Giresun Evladım Sana Diyorum oku iz bırak ekibi ile hazıran atında Bir Çift Yürek kitabı ile bu kitabı okuyoruz.İki kitap arasında başka kitaplar okudum ki hem unutmayayım hemde rahatça yetiştireyim diye. Tarihi ne kadar bilmesem de rahatça okuyup yetiştirdim, iki kitabı da. Kitabın başında yer alan “Bu kitabı dostum Henri Guillaumet’e adıyorum.” sözü ilerleyen sayfalarda cevap olarak karışımıza çıkıyor. Guillaumet, Saint-Exupéry’nin Aéropostale’da beraber çalıştığı pilot arkadaşlarından biridir. Kitabın bir kısmında onu ve ona dair bir anısına yer vermesi oldukça güzeldi.
Guillaumet, kış aylarında And Dağları üzerinde seyrederken bir fırtınaya yakalanmış ve dağa acil iniş yapmak zorunda kalan uçak ve pilotun kendisi. Rüzgar o kadar serttir ki uçaktan çıktığında ayakta duramıyor. Kardan bir sığınak yapmış ve orada iki gün iki gece kalmak zorunda kalmış. Daha sonra fırtına dinerek, beş gün dört gece yürümüş.
Guillaumet’in kaybolduğunu duyunca pilot arkadaşları uçaklarıyla onu aramaya çıkar. Saint-Exupéry de onlardan biri doğal olarak. Zaman ilerledikçe umutları tükenmeye başlar. Saint-Exupéry’nin tabiriyle “beş frank için cinayet işleyebilecek” kaçakçılar bile o mevsimde arama yapmayı kabul etmez ve “Kış vakti Andlara giren çıkamaz.” derler. Şilili memurlar da onlara artık aramaktan vazgeçmelerini şöyle söyler: “ Kış ortasındayız, iniş sırasında arkadaşınızın başına bir şey gelmemiş olsa bile, geceyi orada geçirmişse kurtulamaz. Yukarıda gece üzerinden geçerse insan donar.” İşte, böyle bir yerden kurtulmayı başaran Guillaumet'i kutladım. Bir an boynuna sarılasım geldi kurtulduğu için.
Bu uzun yürüyüş sırasında bir ara yere düşen Guillaumet, pes etmek üzere olduğunu ve başından geçenleri arkadaşlarına anlatırken şöyle anlatıyor: “Karımı düşünüyordum.
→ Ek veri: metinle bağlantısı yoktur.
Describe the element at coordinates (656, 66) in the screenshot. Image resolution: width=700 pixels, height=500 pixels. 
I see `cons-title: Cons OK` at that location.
Sigorta poliçem onu sefillikten kurtarabilirdi.” Daha sonra aklına bir insanın kaybolduğunda ölü kabul edilebilmesi için dört yıl geçmesi gerektiği geldiğini de ekler ama buna rağmen yürümeye devam etmiş. “Onun büyüklüğü kendini sorumlu hissetmesiydi” diye söyler yazar ve ekler: “Kendine, postasına, onu bekleyen dostlarına karşı sorumluluk duyuyordu. Dostlarının acıları da sevinçleri de onun ellerindeydi. Uzaklarda, canlıların yuvasında, yeniden kurulan ve kendisinin katılmak zorunda olduğu şeye karşı sorumluydu. Mesleği ölçüsünde birazcık da insanların kaderinden sorumluydu. Guillaumet şu deliduman ve âlicenap ufukları yapraklarla kapatma vazifesi üstlenmiş şu deliduman ve âlicenap adamlardandı. İnsan olmak, kesinlikle sorumluluk sahibi olmak demekti. İnsan olmak, suç kendisinin olmasa bile o suçtan utanmaktır. Bir dostunun sebep olduğu bir zaferden gurur duymaktır. Kendi taşını yerine yerleştirerek dünyanın kurulmasına yardım etmektir.”
And Dağları’nın ölümcül kışından sağ kurtulan Henri Guillaumet’in hayatı, 1940 yılında uçağın bir İtalyan savaş uçağı tarafından vurulması sonucu Akdeniz’e çakılmasıyla son bulur. İnsanların Dünyası; Havayolu, Arkadaşlar, Uçak, Uçak ve Gezegen, Vaha, Çölde, Çölün Ortasında ve İnsanlar olmak üzere sekiz bölüm var. Saint-Exupéry bu kitapta başından geçen bazı şeylere yer vermesi, Küçük Prens kitabı gibi özel kılıyor. Mesela 1935 yılında Libya Çölü’nde geçirdiği kazayı, Mağripli bir köleyi efendisinden satın alarak azat etmesini ve kölenin özgür olduktan sonra başından geçenlere de yer vermesi güzeldi. Yazarın hayata bakış açısını ve anılarını yansıtan eşsiz bir kitap. Küçük Prens gibi renkli bir kitap değil, biraz karamsar geldi,bana ama Küçük Prens kitabı kalitesinde eşsiz bir yapıt. Tavsiye ederim. Keyifli okumalar.